» DESCRIPTION OF THE TASK:
If a line includes "Toggle", copy it out of the entries.

========

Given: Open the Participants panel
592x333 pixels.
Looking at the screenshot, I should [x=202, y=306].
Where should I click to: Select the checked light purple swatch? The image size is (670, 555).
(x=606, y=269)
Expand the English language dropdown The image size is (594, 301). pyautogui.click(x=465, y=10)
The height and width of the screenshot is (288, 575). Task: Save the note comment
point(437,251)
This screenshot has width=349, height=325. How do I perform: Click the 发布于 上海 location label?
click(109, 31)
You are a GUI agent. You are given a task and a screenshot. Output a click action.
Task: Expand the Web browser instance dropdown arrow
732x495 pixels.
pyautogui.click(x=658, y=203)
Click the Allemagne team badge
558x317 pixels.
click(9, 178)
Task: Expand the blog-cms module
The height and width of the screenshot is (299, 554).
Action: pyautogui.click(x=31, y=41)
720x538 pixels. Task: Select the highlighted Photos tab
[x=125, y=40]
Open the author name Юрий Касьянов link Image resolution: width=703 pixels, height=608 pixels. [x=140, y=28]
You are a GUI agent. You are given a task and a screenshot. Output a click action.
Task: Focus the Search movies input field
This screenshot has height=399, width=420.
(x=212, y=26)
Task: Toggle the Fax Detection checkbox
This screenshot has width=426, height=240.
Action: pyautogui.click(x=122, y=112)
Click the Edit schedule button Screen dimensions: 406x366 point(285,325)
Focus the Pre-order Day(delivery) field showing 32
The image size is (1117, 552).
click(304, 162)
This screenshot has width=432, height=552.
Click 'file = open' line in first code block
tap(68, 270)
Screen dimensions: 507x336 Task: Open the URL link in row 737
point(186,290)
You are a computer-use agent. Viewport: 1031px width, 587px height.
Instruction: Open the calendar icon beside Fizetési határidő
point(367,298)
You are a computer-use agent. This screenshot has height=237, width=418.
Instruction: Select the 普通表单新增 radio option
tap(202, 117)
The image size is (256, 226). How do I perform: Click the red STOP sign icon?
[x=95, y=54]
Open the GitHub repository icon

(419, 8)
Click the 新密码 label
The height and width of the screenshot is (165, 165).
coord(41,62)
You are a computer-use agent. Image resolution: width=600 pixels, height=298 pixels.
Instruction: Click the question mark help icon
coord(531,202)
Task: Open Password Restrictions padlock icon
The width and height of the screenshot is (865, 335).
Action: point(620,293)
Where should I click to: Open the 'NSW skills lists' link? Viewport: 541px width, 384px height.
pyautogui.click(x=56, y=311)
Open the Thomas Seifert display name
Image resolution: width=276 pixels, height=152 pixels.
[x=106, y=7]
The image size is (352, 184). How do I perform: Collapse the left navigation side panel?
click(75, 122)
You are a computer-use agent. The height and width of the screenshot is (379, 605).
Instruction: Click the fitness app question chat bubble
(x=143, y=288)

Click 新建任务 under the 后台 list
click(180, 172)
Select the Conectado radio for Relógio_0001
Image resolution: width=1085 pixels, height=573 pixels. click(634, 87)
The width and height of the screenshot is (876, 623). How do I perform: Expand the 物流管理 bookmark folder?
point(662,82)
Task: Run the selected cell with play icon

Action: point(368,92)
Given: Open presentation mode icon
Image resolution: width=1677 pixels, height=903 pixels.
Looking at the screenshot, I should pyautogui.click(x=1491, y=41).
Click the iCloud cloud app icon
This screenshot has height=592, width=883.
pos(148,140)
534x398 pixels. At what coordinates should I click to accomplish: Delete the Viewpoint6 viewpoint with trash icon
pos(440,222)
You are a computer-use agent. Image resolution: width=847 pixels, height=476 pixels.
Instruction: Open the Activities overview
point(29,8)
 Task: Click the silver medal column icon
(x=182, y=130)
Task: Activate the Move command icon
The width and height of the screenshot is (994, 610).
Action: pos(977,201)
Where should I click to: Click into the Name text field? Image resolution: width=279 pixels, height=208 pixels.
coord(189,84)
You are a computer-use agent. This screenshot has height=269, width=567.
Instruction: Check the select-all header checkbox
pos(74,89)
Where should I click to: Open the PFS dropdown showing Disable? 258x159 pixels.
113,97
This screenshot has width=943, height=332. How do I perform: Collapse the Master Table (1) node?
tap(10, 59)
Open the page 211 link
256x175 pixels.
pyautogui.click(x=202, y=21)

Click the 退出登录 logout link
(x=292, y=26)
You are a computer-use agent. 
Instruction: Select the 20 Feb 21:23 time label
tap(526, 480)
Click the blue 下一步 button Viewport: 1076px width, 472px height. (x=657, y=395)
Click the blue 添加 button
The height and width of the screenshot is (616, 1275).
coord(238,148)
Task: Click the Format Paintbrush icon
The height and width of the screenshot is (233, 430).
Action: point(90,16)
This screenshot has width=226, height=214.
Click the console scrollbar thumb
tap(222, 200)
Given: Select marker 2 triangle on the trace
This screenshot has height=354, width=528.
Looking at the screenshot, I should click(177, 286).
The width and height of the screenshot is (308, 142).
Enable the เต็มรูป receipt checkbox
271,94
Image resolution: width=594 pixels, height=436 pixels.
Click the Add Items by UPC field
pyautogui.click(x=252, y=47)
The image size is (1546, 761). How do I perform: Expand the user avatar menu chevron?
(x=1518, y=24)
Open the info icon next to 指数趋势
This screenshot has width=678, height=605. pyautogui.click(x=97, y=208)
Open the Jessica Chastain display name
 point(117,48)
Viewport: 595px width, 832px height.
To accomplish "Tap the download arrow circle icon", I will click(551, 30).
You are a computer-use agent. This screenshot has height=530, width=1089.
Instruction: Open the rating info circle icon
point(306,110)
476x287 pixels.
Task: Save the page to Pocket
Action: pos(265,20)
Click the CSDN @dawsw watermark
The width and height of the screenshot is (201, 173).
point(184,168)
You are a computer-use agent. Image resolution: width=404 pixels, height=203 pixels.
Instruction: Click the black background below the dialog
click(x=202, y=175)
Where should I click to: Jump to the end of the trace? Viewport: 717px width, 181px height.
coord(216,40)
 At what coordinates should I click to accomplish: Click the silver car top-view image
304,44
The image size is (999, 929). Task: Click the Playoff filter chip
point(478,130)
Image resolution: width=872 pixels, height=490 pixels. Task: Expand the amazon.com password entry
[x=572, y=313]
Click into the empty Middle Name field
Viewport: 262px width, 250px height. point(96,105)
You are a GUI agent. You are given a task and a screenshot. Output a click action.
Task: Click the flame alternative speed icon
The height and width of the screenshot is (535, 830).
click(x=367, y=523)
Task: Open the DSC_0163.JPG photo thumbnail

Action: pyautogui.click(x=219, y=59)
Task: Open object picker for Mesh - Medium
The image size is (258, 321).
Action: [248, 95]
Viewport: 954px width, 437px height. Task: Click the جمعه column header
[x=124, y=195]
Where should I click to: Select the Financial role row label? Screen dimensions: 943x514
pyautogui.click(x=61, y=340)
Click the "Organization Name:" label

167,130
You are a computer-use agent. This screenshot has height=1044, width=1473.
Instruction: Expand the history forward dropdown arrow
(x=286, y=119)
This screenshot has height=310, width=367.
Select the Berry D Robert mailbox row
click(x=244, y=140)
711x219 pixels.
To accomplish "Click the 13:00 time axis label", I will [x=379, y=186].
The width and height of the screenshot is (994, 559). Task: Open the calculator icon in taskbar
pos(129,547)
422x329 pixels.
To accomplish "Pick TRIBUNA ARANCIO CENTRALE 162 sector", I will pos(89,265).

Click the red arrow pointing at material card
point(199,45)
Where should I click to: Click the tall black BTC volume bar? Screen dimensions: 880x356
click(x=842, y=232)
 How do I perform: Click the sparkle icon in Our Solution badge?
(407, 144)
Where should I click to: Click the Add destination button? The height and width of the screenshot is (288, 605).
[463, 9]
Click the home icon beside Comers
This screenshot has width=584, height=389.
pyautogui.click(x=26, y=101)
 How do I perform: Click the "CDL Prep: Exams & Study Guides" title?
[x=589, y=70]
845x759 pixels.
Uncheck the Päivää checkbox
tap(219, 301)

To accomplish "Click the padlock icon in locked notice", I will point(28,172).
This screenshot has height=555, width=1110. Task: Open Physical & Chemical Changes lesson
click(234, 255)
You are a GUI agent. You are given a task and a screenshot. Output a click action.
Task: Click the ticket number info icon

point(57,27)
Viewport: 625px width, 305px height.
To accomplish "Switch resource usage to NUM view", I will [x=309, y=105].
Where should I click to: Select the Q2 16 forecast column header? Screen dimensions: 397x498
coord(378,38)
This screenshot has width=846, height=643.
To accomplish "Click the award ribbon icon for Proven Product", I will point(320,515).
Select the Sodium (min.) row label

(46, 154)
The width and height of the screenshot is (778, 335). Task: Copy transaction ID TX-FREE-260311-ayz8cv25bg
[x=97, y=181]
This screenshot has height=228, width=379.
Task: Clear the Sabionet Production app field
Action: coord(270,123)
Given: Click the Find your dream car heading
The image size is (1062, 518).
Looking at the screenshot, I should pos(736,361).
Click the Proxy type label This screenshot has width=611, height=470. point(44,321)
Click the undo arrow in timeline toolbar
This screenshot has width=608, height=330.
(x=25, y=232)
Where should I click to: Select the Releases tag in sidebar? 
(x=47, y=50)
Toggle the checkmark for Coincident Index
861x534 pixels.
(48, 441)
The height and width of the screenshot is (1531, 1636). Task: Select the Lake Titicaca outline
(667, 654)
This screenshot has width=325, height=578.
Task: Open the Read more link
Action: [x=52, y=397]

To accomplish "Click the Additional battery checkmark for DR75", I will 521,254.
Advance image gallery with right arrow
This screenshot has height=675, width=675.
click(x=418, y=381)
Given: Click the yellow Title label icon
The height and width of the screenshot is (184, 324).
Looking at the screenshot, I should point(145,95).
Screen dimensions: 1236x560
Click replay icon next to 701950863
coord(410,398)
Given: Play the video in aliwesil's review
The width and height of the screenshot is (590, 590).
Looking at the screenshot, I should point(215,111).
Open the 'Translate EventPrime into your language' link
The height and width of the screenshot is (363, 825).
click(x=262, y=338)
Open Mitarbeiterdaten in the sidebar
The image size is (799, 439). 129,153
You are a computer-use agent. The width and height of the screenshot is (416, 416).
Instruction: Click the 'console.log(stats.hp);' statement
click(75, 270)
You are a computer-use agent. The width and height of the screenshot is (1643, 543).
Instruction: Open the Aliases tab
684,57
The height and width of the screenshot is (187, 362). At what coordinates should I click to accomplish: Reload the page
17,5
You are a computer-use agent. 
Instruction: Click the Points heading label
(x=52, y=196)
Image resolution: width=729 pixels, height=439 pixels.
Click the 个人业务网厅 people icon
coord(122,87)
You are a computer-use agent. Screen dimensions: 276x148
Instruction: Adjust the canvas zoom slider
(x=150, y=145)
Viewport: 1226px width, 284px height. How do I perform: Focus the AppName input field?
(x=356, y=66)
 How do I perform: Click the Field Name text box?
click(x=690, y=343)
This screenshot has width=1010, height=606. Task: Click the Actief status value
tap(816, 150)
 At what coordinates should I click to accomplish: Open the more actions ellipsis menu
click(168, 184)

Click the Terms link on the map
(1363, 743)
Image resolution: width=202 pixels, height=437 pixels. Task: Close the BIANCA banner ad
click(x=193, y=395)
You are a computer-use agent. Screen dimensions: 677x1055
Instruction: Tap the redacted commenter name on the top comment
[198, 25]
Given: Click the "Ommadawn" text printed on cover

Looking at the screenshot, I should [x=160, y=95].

========

» TASK ANSWER:
Task: Toggle the Fax Detection checkbox
Toggle the checkmark for Coincident Index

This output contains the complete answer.